Dataset entries –
::::::

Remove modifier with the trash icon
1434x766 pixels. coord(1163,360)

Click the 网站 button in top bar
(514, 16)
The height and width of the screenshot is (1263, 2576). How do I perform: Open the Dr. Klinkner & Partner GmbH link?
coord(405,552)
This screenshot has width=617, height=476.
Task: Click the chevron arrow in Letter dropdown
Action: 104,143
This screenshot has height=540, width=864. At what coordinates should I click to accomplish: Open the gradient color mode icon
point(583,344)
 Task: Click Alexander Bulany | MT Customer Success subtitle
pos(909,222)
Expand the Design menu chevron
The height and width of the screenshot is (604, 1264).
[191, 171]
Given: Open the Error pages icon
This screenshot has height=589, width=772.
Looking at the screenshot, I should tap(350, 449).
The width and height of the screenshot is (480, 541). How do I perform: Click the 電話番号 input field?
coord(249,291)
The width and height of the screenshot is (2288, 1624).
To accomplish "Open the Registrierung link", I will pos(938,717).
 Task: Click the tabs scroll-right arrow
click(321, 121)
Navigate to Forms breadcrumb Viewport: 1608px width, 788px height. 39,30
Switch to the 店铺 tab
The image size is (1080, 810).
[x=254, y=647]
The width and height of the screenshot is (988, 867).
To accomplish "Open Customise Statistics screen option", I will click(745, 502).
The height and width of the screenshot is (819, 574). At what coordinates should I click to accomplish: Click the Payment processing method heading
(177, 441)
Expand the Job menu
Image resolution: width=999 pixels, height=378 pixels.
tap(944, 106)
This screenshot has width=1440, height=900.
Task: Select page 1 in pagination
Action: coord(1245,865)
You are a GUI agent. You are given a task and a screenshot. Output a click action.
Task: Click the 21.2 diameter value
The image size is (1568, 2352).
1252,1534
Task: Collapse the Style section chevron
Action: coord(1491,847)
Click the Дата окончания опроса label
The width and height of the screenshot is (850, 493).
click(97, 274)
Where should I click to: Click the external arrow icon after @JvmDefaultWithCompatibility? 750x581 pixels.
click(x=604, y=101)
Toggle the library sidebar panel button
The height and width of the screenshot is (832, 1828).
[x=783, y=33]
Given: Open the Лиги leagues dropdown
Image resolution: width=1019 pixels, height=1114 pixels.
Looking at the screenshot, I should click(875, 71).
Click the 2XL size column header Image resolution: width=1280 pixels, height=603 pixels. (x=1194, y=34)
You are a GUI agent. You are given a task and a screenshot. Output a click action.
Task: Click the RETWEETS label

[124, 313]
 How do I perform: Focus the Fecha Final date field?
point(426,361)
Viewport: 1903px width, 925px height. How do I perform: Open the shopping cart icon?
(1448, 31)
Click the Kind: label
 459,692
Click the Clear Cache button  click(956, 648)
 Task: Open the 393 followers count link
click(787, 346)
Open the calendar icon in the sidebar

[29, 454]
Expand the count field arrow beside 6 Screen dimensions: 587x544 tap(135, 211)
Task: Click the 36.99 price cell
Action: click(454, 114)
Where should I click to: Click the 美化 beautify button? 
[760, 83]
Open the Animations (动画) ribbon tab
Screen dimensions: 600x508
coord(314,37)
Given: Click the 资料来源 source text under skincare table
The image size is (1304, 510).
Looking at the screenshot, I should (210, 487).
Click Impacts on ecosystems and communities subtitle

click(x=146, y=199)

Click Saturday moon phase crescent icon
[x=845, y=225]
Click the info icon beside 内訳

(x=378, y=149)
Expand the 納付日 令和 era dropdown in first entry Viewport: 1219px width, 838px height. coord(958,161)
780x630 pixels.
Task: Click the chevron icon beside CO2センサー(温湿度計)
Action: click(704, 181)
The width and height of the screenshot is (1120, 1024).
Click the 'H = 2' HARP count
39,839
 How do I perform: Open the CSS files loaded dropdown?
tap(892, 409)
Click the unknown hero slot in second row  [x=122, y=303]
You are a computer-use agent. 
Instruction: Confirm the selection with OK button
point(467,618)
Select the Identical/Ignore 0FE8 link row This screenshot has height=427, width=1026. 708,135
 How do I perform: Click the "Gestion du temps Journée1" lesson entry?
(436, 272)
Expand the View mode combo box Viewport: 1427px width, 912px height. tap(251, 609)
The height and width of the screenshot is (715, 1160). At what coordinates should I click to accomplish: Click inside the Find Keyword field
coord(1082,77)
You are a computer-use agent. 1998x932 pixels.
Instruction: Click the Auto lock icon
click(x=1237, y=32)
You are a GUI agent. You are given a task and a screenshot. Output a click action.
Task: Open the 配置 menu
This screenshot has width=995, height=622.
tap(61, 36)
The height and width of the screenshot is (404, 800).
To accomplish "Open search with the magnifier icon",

::::::

About this exercise – Each entry in the data should be restated exactly as it was written.

Completed task –
Remove modifier with the trash icon
1434x766 pixels. coord(1163,360)

Click the 网站 button in top bar
(514, 16)
The height and width of the screenshot is (1263, 2576). How do I perform: Open the Dr. Klinkner & Partner GmbH link?
coord(405,552)
This screenshot has width=617, height=476.
Task: Click the chevron arrow in Letter dropdown
Action: 104,143
This screenshot has height=540, width=864. At what coordinates should I click to accomplish: Open the gradient color mode icon
point(583,344)
 Task: Click Alexander Bulany | MT Customer Success subtitle
pos(909,222)
Expand the Design menu chevron
The height and width of the screenshot is (604, 1264).
[191, 171]
Given: Open the Error pages icon
This screenshot has height=589, width=772.
Looking at the screenshot, I should tap(350, 449).
The width and height of the screenshot is (480, 541). How do I perform: Click the 電話番号 input field?
coord(249,291)
The width and height of the screenshot is (2288, 1624).
To accomplish "Open the Registrierung link", I will pos(938,717).
 Task: Click the tabs scroll-right arrow
click(321, 121)
Navigate to Forms breadcrumb Viewport: 1608px width, 788px height. 39,30
Switch to the 店铺 tab
The image size is (1080, 810).
[x=254, y=647]
The width and height of the screenshot is (988, 867).
To accomplish "Open Customise Statistics screen option", I will click(745, 502).
The height and width of the screenshot is (819, 574). At what coordinates should I click to accomplish: Click the Payment processing method heading
(177, 441)
Expand the Job menu
Image resolution: width=999 pixels, height=378 pixels.
tap(944, 106)
This screenshot has width=1440, height=900.
Task: Select page 1 in pagination
Action: coord(1245,865)
You are a GUI agent. You are given a task and a screenshot. Output a click action.
Task: Click the 21.2 diameter value
The image size is (1568, 2352).
1252,1534
Task: Collapse the Style section chevron
Action: coord(1491,847)
Click the Дата окончания опроса label
The width and height of the screenshot is (850, 493).
click(97, 274)
Where should I click to: Click the external arrow icon after @JvmDefaultWithCompatibility? 750x581 pixels.
click(x=604, y=101)
Toggle the library sidebar panel button
The height and width of the screenshot is (832, 1828).
[x=783, y=33]
Given: Open the Лиги leagues dropdown
Image resolution: width=1019 pixels, height=1114 pixels.
Looking at the screenshot, I should click(875, 71).
Click the 2XL size column header Image resolution: width=1280 pixels, height=603 pixels. (x=1194, y=34)
You are a GUI agent. You are given a task and a screenshot. Output a click action.
Task: Click the RETWEETS label

[124, 313]
 How do I perform: Focus the Fecha Final date field?
point(426,361)
Viewport: 1903px width, 925px height. How do I perform: Open the shopping cart icon?
(1448, 31)
Click the Kind: label
 459,692
Click the Clear Cache button  click(956, 648)
 Task: Open the 393 followers count link
click(787, 346)
Open the calendar icon in the sidebar

[29, 454]
Expand the count field arrow beside 6 Screen dimensions: 587x544 tap(135, 211)
Task: Click the 36.99 price cell
Action: click(454, 114)
Where should I click to: Click the 美化 beautify button? 
[760, 83]
Open the Animations (动画) ribbon tab
Screen dimensions: 600x508
coord(314,37)
Given: Click the 资料来源 source text under skincare table
The image size is (1304, 510).
Looking at the screenshot, I should (210, 487).
Click Impacts on ecosystems and communities subtitle

click(x=146, y=199)

Click Saturday moon phase crescent icon
[x=845, y=225]
Click the info icon beside 内訳

(x=378, y=149)
Expand the 納付日 令和 era dropdown in first entry Viewport: 1219px width, 838px height. coord(958,161)
780x630 pixels.
Task: Click the chevron icon beside CO2センサー(温湿度計)
Action: click(704, 181)
The width and height of the screenshot is (1120, 1024).
Click the 'H = 2' HARP count
39,839
 How do I perform: Open the CSS files loaded dropdown?
tap(892, 409)
Click the unknown hero slot in second row  [x=122, y=303]
You are a computer-use agent. 
Instruction: Confirm the selection with OK button
point(467,618)
Select the Identical/Ignore 0FE8 link row This screenshot has height=427, width=1026. 708,135
 How do I perform: Click the "Gestion du temps Journée1" lesson entry?
(436, 272)
Expand the View mode combo box Viewport: 1427px width, 912px height. tap(251, 609)
The height and width of the screenshot is (715, 1160). At what coordinates should I click to accomplish: Click inside the Find Keyword field
coord(1082,77)
You are a computer-use agent. 1998x932 pixels.
Instruction: Click the Auto lock icon
click(x=1237, y=32)
You are a GUI agent. You are given a task and a screenshot. Output a click action.
Task: Open the 配置 menu
This screenshot has width=995, height=622.
tap(61, 36)
The height and width of the screenshot is (404, 800).
To accomplish "Open search with the magnifier icon",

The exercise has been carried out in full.